Task to carry out:
Reproduce every line of the data listing below verbatim.

## Start Available records

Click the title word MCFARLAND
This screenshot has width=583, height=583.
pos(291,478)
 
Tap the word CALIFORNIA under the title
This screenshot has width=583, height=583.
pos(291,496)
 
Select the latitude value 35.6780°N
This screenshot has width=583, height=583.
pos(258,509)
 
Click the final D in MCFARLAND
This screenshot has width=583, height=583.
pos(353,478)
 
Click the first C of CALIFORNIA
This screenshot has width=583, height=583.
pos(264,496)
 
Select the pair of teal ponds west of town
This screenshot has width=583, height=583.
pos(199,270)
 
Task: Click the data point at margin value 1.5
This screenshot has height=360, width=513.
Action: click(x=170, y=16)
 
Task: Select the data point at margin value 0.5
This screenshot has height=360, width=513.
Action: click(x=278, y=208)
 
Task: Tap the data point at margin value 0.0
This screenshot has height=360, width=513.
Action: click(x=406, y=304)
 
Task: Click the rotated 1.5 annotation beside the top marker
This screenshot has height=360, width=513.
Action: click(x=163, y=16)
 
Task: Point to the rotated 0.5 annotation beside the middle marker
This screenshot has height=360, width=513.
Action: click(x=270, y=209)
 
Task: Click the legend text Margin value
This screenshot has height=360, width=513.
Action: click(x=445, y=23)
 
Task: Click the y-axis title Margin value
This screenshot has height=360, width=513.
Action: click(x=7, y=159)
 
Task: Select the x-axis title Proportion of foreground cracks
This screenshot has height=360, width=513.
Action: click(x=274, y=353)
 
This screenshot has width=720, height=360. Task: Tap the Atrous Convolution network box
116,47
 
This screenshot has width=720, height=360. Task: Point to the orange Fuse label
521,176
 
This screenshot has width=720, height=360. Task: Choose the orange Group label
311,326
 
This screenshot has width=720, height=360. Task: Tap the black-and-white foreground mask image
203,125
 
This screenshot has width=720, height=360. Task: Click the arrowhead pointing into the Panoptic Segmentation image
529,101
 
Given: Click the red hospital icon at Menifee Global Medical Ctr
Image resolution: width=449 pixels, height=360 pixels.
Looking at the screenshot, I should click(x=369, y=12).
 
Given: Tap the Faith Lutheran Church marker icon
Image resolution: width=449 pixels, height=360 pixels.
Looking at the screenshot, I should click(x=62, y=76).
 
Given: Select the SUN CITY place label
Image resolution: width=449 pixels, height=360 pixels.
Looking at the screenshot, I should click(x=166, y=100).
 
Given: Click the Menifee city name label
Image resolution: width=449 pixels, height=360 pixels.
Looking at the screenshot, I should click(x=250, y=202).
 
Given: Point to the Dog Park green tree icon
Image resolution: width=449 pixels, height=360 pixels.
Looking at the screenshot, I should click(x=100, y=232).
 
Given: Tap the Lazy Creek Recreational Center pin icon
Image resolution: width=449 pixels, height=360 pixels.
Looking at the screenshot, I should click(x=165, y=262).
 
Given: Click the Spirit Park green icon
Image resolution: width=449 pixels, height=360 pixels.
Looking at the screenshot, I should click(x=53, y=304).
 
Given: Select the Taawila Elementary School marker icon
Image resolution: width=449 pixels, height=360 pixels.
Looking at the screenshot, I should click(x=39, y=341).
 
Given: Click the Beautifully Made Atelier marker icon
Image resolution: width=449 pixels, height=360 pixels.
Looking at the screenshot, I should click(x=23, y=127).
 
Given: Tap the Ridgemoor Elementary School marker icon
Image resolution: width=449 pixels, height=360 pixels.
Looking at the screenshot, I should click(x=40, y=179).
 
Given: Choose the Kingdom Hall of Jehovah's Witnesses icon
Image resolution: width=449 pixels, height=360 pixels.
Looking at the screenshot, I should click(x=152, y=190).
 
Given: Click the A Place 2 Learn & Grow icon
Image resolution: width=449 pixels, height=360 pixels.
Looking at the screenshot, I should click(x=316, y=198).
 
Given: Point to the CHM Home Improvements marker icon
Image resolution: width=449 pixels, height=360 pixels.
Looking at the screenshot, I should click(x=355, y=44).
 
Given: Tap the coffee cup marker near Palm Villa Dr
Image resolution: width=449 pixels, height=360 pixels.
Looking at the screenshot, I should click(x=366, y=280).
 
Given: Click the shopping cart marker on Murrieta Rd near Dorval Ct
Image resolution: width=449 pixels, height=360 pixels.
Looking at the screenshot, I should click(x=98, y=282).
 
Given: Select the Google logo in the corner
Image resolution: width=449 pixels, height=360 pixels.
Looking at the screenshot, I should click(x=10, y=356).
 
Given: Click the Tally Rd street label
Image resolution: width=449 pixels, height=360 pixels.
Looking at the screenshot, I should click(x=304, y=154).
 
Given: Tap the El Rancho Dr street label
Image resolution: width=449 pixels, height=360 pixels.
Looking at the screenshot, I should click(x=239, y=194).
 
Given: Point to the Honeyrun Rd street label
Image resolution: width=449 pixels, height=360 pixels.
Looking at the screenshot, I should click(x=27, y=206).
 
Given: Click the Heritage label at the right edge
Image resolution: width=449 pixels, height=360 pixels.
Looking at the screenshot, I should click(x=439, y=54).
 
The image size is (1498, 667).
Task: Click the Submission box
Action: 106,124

## End Available records

Answer to this problem:
Click the title word MCFARLAND
This screenshot has width=583, height=583.
pos(291,478)
 
Tap the word CALIFORNIA under the title
This screenshot has width=583, height=583.
pos(291,496)
 
Select the latitude value 35.6780°N
This screenshot has width=583, height=583.
pos(258,509)
 
Click the final D in MCFARLAND
This screenshot has width=583, height=583.
pos(353,478)
 
Click the first C of CALIFORNIA
This screenshot has width=583, height=583.
pos(264,496)
 
Select the pair of teal ponds west of town
This screenshot has width=583, height=583.
pos(199,270)
 
Task: Click the data point at margin value 1.5
This screenshot has height=360, width=513.
Action: click(x=170, y=16)
 
Task: Select the data point at margin value 0.5
This screenshot has height=360, width=513.
Action: click(x=278, y=208)
 
Task: Tap the data point at margin value 0.0
This screenshot has height=360, width=513.
Action: click(x=406, y=304)
 
Task: Click the rotated 1.5 annotation beside the top marker
This screenshot has height=360, width=513.
Action: click(x=163, y=16)
 
Task: Point to the rotated 0.5 annotation beside the middle marker
This screenshot has height=360, width=513.
Action: click(x=270, y=209)
 
Task: Click the legend text Margin value
This screenshot has height=360, width=513.
Action: click(x=445, y=23)
 
Task: Click the y-axis title Margin value
This screenshot has height=360, width=513.
Action: click(x=7, y=159)
 
Task: Select the x-axis title Proportion of foreground cracks
This screenshot has height=360, width=513.
Action: click(x=274, y=353)
 
This screenshot has width=720, height=360. Task: Tap the Atrous Convolution network box
116,47
 
This screenshot has width=720, height=360. Task: Point to the orange Fuse label
521,176
 
This screenshot has width=720, height=360. Task: Choose the orange Group label
311,326
 
This screenshot has width=720, height=360. Task: Tap the black-and-white foreground mask image
203,125
 
This screenshot has width=720, height=360. Task: Click the arrowhead pointing into the Panoptic Segmentation image
529,101
 
Given: Click the red hospital icon at Menifee Global Medical Ctr
Image resolution: width=449 pixels, height=360 pixels.
Looking at the screenshot, I should click(x=369, y=12).
 
Given: Tap the Faith Lutheran Church marker icon
Image resolution: width=449 pixels, height=360 pixels.
Looking at the screenshot, I should click(x=62, y=76).
 
Given: Select the SUN CITY place label
Image resolution: width=449 pixels, height=360 pixels.
Looking at the screenshot, I should click(x=166, y=100).
 
Given: Click the Menifee city name label
Image resolution: width=449 pixels, height=360 pixels.
Looking at the screenshot, I should click(x=250, y=202).
 
Given: Point to the Dog Park green tree icon
Image resolution: width=449 pixels, height=360 pixels.
Looking at the screenshot, I should click(x=100, y=232).
 
Given: Tap the Lazy Creek Recreational Center pin icon
Image resolution: width=449 pixels, height=360 pixels.
Looking at the screenshot, I should click(x=165, y=262).
 
Given: Click the Spirit Park green icon
Image resolution: width=449 pixels, height=360 pixels.
Looking at the screenshot, I should click(x=53, y=304).
 
Given: Select the Taawila Elementary School marker icon
Image resolution: width=449 pixels, height=360 pixels.
Looking at the screenshot, I should click(x=39, y=341).
 
Given: Click the Beautifully Made Atelier marker icon
Image resolution: width=449 pixels, height=360 pixels.
Looking at the screenshot, I should click(x=23, y=127).
 
Given: Tap the Ridgemoor Elementary School marker icon
Image resolution: width=449 pixels, height=360 pixels.
Looking at the screenshot, I should click(x=40, y=179).
 
Given: Choose the Kingdom Hall of Jehovah's Witnesses icon
Image resolution: width=449 pixels, height=360 pixels.
Looking at the screenshot, I should click(x=152, y=190).
 
Given: Click the A Place 2 Learn & Grow icon
Image resolution: width=449 pixels, height=360 pixels.
Looking at the screenshot, I should click(x=316, y=198).
 
Given: Point to the CHM Home Improvements marker icon
Image resolution: width=449 pixels, height=360 pixels.
Looking at the screenshot, I should click(x=355, y=44).
 
Given: Tap the coffee cup marker near Palm Villa Dr
Image resolution: width=449 pixels, height=360 pixels.
Looking at the screenshot, I should click(x=366, y=280).
 
Given: Click the shopping cart marker on Murrieta Rd near Dorval Ct
Image resolution: width=449 pixels, height=360 pixels.
Looking at the screenshot, I should click(x=98, y=282).
 
Given: Select the Google logo in the corner
Image resolution: width=449 pixels, height=360 pixels.
Looking at the screenshot, I should click(x=10, y=356).
 
Given: Click the Tally Rd street label
Image resolution: width=449 pixels, height=360 pixels.
Looking at the screenshot, I should click(x=304, y=154).
 
Given: Tap the El Rancho Dr street label
Image resolution: width=449 pixels, height=360 pixels.
Looking at the screenshot, I should click(x=239, y=194).
 
Given: Point to the Honeyrun Rd street label
Image resolution: width=449 pixels, height=360 pixels.
Looking at the screenshot, I should click(x=27, y=206).
 
Given: Click the Heritage label at the right edge
Image resolution: width=449 pixels, height=360 pixels.
Looking at the screenshot, I should click(x=439, y=54).
 
The image size is (1498, 667).
Task: Click the Submission box
Action: 106,124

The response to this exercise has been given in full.